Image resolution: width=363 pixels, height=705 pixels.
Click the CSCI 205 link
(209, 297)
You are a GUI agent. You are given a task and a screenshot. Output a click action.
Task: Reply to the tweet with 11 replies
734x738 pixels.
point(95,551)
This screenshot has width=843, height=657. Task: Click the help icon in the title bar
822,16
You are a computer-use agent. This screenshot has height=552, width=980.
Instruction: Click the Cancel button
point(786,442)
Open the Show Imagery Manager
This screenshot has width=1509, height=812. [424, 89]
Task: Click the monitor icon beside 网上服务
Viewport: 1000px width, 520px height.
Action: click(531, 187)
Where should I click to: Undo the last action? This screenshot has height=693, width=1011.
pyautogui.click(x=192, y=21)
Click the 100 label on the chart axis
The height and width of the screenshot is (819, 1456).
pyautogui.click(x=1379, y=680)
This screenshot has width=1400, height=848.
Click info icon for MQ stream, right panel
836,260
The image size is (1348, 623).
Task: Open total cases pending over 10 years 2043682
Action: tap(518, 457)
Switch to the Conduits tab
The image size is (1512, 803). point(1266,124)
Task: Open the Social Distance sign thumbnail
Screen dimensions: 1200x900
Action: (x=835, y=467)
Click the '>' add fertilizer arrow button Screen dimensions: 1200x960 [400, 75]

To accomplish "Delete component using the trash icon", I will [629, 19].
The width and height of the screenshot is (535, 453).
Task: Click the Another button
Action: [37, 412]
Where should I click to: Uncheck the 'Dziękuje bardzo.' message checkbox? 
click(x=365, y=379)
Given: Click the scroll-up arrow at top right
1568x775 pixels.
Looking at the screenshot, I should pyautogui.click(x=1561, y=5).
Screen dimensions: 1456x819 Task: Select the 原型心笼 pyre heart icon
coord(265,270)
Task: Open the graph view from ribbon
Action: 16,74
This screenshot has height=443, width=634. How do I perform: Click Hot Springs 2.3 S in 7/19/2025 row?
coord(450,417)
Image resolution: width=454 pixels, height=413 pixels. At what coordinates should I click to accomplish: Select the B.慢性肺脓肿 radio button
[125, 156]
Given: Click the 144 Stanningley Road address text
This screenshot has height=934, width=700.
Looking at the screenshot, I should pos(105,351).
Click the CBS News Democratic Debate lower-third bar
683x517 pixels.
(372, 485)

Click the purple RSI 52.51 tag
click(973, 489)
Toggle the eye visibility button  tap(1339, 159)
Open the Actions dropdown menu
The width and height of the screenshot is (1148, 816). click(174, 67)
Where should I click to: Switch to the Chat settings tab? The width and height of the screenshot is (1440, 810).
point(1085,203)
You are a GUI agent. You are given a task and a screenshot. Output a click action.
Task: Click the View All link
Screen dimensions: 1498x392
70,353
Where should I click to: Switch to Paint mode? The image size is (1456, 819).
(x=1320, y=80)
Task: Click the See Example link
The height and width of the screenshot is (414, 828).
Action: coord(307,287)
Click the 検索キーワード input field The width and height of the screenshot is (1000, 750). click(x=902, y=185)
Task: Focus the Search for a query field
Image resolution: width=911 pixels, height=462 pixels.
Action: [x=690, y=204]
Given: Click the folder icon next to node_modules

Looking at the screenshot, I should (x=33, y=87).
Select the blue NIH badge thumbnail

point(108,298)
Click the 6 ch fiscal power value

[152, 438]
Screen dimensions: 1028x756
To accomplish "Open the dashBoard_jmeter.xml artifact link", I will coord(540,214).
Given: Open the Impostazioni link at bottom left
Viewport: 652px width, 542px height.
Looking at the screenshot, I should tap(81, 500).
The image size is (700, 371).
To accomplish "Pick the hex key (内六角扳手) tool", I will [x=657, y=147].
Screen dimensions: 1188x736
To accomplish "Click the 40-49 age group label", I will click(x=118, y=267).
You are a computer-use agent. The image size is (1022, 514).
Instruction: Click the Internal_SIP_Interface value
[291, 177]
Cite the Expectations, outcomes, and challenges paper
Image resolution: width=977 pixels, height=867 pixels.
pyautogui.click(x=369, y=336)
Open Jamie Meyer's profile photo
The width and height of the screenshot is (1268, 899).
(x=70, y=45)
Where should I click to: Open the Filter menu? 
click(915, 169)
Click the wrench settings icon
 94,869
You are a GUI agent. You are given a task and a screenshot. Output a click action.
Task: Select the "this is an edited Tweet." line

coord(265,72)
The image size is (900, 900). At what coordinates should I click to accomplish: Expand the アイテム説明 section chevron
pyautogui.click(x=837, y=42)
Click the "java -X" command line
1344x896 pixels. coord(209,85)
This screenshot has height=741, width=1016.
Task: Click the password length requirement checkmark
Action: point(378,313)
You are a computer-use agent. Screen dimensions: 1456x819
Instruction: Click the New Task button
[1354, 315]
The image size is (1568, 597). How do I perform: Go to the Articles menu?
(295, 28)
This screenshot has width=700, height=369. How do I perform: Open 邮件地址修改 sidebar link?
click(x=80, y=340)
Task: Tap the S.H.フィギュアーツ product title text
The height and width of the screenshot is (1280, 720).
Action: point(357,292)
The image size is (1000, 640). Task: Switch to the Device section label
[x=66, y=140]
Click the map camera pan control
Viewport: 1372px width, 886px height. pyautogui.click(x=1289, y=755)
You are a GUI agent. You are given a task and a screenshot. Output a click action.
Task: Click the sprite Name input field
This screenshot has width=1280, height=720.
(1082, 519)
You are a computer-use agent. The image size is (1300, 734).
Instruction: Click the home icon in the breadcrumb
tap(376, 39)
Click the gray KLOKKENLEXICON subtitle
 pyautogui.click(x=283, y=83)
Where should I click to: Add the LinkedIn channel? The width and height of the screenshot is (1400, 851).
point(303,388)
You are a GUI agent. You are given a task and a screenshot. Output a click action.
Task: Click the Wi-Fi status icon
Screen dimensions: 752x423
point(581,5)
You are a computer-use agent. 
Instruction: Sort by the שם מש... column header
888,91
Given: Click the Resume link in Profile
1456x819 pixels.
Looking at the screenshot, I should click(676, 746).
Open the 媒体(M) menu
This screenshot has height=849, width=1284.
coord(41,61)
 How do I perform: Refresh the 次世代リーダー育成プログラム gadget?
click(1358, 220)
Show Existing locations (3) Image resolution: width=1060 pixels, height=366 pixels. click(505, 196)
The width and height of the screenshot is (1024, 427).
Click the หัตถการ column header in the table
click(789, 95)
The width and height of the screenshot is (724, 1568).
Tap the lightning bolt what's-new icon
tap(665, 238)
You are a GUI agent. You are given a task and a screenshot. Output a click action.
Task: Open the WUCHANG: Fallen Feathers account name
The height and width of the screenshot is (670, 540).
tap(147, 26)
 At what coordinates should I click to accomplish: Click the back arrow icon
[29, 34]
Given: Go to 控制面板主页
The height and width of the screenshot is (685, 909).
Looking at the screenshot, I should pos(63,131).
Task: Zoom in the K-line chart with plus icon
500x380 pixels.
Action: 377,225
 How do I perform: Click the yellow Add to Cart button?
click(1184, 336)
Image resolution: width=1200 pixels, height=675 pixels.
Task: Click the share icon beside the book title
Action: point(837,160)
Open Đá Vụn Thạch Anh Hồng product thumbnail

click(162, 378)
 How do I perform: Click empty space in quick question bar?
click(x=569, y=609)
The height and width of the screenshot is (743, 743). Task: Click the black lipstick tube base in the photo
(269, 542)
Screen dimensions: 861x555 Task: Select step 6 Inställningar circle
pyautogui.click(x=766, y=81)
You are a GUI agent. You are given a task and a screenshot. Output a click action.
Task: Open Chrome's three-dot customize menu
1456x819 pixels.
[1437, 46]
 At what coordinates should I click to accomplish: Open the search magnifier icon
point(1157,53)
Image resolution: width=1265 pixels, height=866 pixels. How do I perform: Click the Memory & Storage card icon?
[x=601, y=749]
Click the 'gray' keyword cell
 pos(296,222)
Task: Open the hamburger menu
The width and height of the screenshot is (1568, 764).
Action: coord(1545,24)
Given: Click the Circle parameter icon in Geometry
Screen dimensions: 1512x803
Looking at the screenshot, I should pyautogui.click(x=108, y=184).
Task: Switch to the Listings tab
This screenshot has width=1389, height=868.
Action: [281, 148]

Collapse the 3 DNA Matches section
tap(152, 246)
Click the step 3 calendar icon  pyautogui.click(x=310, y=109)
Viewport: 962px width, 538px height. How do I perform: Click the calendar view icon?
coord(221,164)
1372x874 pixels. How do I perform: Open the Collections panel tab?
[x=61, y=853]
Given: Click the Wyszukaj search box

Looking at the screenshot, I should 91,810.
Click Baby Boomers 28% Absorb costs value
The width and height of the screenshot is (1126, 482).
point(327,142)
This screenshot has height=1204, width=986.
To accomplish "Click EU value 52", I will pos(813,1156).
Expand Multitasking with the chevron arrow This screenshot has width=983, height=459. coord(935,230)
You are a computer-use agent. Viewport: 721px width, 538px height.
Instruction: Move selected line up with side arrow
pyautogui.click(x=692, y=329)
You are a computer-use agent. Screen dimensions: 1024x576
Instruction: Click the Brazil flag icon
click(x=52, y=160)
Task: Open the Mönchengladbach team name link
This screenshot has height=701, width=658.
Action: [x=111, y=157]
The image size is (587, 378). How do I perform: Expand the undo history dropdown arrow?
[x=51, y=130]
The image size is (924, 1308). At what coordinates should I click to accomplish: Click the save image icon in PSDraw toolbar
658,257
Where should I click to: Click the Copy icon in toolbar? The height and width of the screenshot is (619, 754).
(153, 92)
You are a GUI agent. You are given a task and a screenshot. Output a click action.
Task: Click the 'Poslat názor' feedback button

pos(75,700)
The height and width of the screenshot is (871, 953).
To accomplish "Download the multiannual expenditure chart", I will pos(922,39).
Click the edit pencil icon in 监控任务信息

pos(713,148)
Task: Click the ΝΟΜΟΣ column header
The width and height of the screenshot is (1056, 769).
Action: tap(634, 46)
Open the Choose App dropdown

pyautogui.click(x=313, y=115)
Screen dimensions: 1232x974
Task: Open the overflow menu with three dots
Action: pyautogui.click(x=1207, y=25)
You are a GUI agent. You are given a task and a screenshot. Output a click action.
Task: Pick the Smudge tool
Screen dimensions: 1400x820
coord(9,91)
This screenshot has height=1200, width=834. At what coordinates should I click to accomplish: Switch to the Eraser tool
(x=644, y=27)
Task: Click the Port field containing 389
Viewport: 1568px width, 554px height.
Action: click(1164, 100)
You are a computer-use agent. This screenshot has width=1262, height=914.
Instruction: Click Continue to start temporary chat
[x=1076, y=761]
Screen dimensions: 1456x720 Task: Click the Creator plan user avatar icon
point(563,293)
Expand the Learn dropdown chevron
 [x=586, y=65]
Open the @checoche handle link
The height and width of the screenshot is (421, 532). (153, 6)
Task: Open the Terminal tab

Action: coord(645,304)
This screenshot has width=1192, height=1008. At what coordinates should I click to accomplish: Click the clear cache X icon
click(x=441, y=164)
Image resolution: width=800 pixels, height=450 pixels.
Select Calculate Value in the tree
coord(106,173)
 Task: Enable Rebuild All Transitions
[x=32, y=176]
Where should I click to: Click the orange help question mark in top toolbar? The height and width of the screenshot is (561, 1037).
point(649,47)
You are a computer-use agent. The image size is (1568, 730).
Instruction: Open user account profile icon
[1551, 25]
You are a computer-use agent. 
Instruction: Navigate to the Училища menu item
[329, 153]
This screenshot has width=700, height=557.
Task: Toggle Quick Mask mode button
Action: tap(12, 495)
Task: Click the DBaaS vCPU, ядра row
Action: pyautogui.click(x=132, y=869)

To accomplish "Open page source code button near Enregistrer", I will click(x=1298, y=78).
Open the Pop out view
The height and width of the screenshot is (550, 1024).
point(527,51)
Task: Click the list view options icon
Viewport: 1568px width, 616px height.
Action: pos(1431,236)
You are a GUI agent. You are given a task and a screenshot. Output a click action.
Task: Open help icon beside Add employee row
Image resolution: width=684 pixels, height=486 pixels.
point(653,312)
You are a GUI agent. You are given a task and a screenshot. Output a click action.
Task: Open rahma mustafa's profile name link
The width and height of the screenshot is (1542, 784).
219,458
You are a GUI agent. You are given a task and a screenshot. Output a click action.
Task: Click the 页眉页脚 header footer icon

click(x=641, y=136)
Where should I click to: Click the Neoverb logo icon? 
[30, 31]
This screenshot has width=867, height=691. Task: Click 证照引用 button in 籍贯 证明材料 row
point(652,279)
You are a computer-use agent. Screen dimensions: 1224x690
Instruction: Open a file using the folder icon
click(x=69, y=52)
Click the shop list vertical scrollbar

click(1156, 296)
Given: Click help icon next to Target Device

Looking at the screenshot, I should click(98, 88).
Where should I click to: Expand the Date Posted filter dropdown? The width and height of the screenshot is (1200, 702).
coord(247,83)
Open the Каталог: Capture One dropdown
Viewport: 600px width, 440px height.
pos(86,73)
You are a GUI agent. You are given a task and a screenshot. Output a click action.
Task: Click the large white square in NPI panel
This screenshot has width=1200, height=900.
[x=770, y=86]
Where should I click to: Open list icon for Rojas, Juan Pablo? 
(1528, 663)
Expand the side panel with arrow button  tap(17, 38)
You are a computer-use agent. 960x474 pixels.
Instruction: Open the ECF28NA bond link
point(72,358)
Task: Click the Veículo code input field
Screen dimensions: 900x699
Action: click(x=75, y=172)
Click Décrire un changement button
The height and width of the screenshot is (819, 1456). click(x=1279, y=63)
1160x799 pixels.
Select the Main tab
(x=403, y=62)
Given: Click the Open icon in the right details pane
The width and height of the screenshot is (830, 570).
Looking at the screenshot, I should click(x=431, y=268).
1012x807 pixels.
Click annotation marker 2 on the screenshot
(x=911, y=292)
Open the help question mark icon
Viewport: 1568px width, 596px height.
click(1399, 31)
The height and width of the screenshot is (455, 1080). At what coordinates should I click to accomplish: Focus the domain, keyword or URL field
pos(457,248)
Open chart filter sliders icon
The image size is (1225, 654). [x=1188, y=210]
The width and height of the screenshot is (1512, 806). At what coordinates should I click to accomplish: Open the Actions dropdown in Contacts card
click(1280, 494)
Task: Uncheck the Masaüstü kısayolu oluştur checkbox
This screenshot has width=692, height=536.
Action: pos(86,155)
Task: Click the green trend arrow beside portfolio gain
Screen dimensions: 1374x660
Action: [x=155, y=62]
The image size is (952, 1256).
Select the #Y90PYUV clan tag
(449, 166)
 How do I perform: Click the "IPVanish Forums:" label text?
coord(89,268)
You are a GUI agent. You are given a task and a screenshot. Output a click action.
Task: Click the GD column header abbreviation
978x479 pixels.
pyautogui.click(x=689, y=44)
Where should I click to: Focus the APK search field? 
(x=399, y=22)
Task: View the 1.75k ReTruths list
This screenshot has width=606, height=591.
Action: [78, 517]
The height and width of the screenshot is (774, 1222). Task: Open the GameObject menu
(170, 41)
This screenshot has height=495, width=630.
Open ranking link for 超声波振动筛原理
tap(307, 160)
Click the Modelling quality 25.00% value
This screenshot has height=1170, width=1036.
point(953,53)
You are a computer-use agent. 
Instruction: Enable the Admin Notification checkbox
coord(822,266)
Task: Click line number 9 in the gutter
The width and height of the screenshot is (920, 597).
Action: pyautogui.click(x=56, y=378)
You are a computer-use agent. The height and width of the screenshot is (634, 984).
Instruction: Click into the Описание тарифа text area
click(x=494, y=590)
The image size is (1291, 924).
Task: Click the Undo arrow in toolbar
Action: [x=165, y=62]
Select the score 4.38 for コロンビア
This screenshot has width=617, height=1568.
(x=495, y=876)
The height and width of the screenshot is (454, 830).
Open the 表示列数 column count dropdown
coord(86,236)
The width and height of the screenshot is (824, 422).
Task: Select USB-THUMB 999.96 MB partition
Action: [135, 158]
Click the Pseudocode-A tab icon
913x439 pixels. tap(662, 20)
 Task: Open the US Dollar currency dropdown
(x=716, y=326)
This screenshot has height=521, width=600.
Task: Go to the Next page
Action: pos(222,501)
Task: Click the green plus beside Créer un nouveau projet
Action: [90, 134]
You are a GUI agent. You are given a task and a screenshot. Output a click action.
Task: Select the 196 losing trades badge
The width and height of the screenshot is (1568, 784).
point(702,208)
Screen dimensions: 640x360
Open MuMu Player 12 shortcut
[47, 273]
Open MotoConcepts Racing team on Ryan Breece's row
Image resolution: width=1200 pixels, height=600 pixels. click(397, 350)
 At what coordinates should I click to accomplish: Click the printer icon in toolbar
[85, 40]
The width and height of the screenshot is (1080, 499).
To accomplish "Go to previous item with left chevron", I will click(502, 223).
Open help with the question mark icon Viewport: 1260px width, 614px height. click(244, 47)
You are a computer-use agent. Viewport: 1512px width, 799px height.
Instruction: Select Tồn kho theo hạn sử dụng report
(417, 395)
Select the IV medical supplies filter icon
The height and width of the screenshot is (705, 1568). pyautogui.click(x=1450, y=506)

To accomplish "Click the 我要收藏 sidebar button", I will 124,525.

**STATED GOAL:** Rewrite the entries between the lines containing "Open chart filter sliders icon" and "click(1280, 494)", inclusive, as a JSON list of strings with one string per line and blank lines omitted.

**PROBLEM SOLUTION:**
[
  "Open chart filter sliders icon",
  "The image size is (1225, 654). [x=1188, y=210]",
  "The width and height of the screenshot is (1512, 806). At what coordinates should I click to accomplish: Open the Actions dropdown in Contacts card",
  "click(1280, 494)"
]